---------- Data to process ----------
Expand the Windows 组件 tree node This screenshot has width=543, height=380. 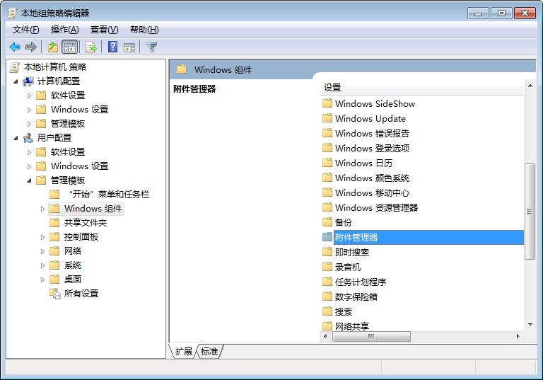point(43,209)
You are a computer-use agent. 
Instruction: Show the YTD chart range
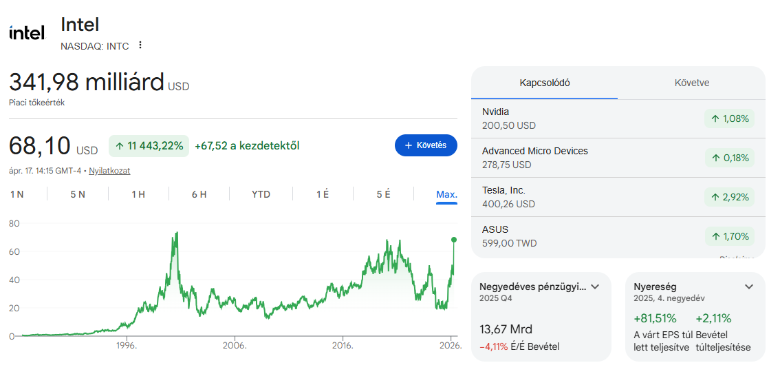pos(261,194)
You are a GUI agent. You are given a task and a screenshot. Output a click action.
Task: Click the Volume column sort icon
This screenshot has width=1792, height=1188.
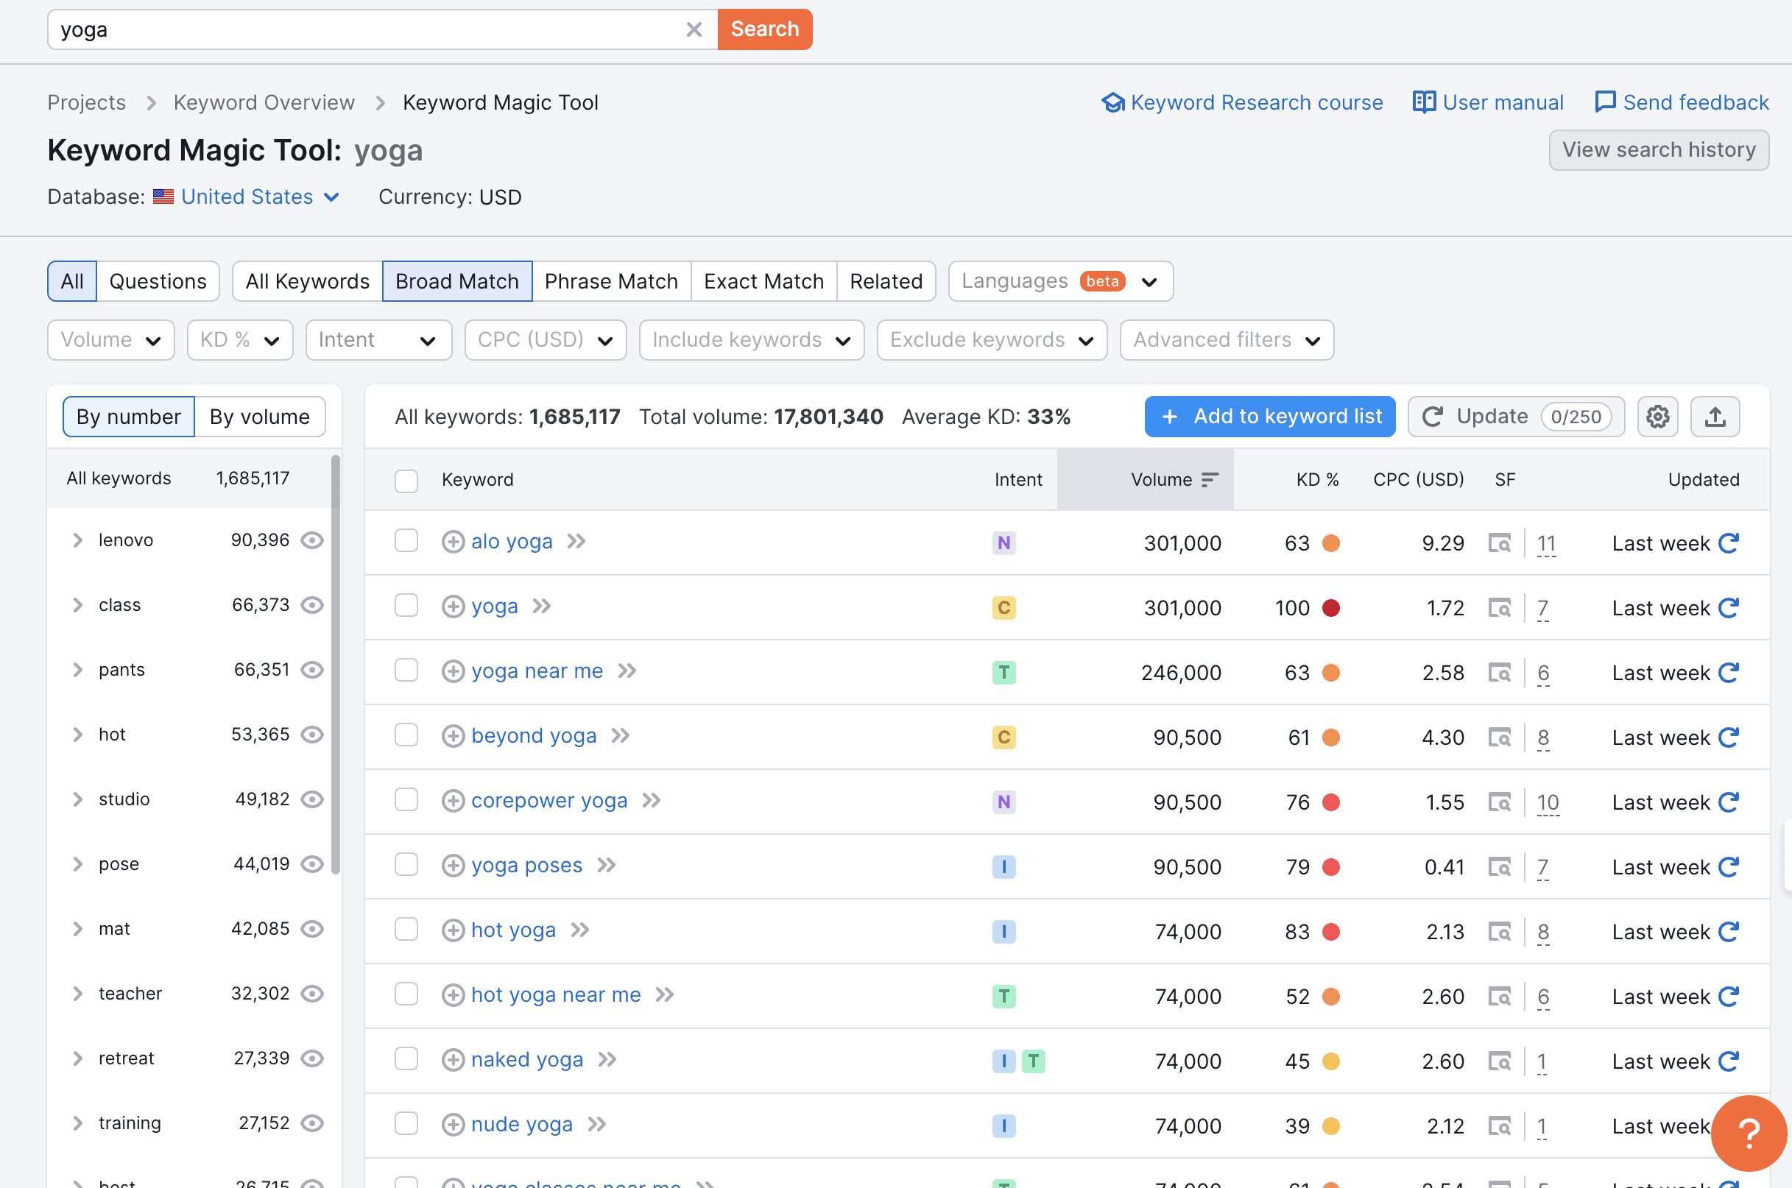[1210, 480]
----------
## Your objective
Write out the stretch from the line containing "You are a computer-use agent." through the end of the entries as a Markdown table with the columns Row and Text, skipping blank lines. Leave the pictures out.

## Written answer
| Row | Text |
|---|---|
| 1 | You are a computer-use agent.  |
| 2 | Instruction: Show the YTD chart range |
| 3 | pos(261,194) |
| 4 | You are a GUI agent. You are given a task and a screenshot. Output a click action. |
| 5 | Task: Click the Volume column sort icon |
| 6 | This screenshot has width=1792, height=1188. |
| 7 | [1210, 480] |